Stored entries
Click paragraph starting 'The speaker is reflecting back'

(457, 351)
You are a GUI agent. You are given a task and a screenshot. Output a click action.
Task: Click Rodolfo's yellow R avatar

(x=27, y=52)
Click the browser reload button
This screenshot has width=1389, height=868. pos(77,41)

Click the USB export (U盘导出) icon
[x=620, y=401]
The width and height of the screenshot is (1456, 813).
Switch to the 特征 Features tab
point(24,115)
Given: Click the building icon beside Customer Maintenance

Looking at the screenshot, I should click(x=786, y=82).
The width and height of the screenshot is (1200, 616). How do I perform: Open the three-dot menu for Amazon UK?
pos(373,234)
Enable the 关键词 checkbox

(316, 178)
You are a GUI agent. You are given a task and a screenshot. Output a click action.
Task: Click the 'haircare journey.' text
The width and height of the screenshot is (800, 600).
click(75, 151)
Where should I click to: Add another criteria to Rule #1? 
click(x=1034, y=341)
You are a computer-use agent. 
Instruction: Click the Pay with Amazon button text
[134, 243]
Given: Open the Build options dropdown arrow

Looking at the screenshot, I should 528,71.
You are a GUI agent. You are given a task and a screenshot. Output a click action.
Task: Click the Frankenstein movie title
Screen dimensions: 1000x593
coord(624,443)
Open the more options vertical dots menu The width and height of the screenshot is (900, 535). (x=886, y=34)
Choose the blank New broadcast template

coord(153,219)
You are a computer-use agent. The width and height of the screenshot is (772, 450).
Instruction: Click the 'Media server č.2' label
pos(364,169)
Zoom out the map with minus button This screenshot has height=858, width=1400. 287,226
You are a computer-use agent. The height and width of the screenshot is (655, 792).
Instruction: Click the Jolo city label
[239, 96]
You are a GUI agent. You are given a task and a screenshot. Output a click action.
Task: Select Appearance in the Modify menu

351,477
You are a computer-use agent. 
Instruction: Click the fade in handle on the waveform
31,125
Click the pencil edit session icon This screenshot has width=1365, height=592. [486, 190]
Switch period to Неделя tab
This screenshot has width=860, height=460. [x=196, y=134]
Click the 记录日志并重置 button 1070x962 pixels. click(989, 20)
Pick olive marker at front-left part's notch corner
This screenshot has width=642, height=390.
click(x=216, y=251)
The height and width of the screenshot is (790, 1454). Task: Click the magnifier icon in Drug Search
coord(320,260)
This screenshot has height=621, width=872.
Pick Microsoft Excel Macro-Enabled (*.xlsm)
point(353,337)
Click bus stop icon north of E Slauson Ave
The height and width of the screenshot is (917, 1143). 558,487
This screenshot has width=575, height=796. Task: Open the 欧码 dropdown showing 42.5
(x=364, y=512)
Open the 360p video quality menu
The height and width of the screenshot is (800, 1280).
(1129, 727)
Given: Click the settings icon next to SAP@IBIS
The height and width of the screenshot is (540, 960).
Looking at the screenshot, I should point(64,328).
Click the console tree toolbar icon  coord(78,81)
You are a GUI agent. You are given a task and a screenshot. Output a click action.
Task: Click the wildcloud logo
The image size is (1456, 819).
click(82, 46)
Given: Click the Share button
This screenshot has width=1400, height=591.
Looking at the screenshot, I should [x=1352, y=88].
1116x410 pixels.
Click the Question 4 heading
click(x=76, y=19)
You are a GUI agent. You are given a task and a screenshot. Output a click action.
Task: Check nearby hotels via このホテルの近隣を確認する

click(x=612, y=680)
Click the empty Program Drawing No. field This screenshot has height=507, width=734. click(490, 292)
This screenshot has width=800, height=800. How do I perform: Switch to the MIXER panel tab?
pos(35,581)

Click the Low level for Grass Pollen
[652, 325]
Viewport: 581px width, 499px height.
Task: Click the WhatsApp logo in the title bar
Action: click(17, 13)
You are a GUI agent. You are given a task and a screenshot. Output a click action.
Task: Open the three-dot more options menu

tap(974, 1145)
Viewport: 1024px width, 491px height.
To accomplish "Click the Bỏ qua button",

Task to carry out ▸ Could you restate all of the lines above without altering a single word?

Solved exercise ▸
Click paragraph starting 'The speaker is reflecting back'

(457, 351)
You are a GUI agent. You are given a task and a screenshot. Output a click action.
Task: Click Rodolfo's yellow R avatar

(x=27, y=52)
Click the browser reload button
This screenshot has width=1389, height=868. pos(77,41)

Click the USB export (U盘导出) icon
[x=620, y=401]
The width and height of the screenshot is (1456, 813).
Switch to the 特征 Features tab
point(24,115)
Given: Click the building icon beside Customer Maintenance

Looking at the screenshot, I should click(x=786, y=82).
The width and height of the screenshot is (1200, 616). How do I perform: Open the three-dot menu for Amazon UK?
pos(373,234)
Enable the 关键词 checkbox

(316, 178)
You are a GUI agent. You are given a task and a screenshot. Output a click action.
Task: Click the 'haircare journey.' text
The width and height of the screenshot is (800, 600).
click(75, 151)
Where should I click to: Add another criteria to Rule #1? 
click(x=1034, y=341)
You are a computer-use agent. 
Instruction: Click the Pay with Amazon button text
[134, 243]
Given: Open the Build options dropdown arrow

Looking at the screenshot, I should 528,71.
You are a GUI agent. You are given a task and a screenshot. Output a click action.
Task: Click the Frankenstein movie title
Screen dimensions: 1000x593
coord(624,443)
Open the more options vertical dots menu The width and height of the screenshot is (900, 535). (x=886, y=34)
Choose the blank New broadcast template

coord(153,219)
You are a computer-use agent. The width and height of the screenshot is (772, 450).
Instruction: Click the 'Media server č.2' label
pos(364,169)
Zoom out the map with minus button This screenshot has height=858, width=1400. 287,226
You are a computer-use agent. The height and width of the screenshot is (655, 792).
Instruction: Click the Jolo city label
[239, 96]
You are a GUI agent. You are given a task and a screenshot. Output a click action.
Task: Select Appearance in the Modify menu

351,477
You are a computer-use agent. 
Instruction: Click the fade in handle on the waveform
31,125
Click the pencil edit session icon This screenshot has width=1365, height=592. [486, 190]
Switch period to Неделя tab
This screenshot has width=860, height=460. [x=196, y=134]
Click the 记录日志并重置 button 1070x962 pixels. click(989, 20)
Pick olive marker at front-left part's notch corner
This screenshot has width=642, height=390.
click(x=216, y=251)
The height and width of the screenshot is (790, 1454). Task: Click the magnifier icon in Drug Search
coord(320,260)
This screenshot has height=621, width=872.
Pick Microsoft Excel Macro-Enabled (*.xlsm)
point(353,337)
Click bus stop icon north of E Slauson Ave
The height and width of the screenshot is (917, 1143). 558,487
This screenshot has width=575, height=796. Task: Open the 欧码 dropdown showing 42.5
(x=364, y=512)
Open the 360p video quality menu
The height and width of the screenshot is (800, 1280).
(1129, 727)
Given: Click the settings icon next to SAP@IBIS
The height and width of the screenshot is (540, 960).
Looking at the screenshot, I should point(64,328).
Click the console tree toolbar icon  coord(78,81)
You are a GUI agent. You are given a task and a screenshot. Output a click action.
Task: Click the wildcloud logo
The image size is (1456, 819).
click(82, 46)
Given: Click the Share button
This screenshot has width=1400, height=591.
Looking at the screenshot, I should [x=1352, y=88].
1116x410 pixels.
Click the Question 4 heading
click(x=76, y=19)
You are a GUI agent. You are given a task and a screenshot. Output a click action.
Task: Check nearby hotels via このホテルの近隣を確認する

click(x=612, y=680)
Click the empty Program Drawing No. field This screenshot has height=507, width=734. click(490, 292)
This screenshot has width=800, height=800. How do I perform: Switch to the MIXER panel tab?
pos(35,581)

Click the Low level for Grass Pollen
[652, 325]
Viewport: 581px width, 499px height.
Task: Click the WhatsApp logo in the title bar
Action: click(17, 13)
You are a GUI agent. You are given a task and a screenshot. Output a click action.
Task: Open the three-dot more options menu

tap(974, 1145)
Viewport: 1024px width, 491px height.
To accomplish "Click the Bỏ qua button",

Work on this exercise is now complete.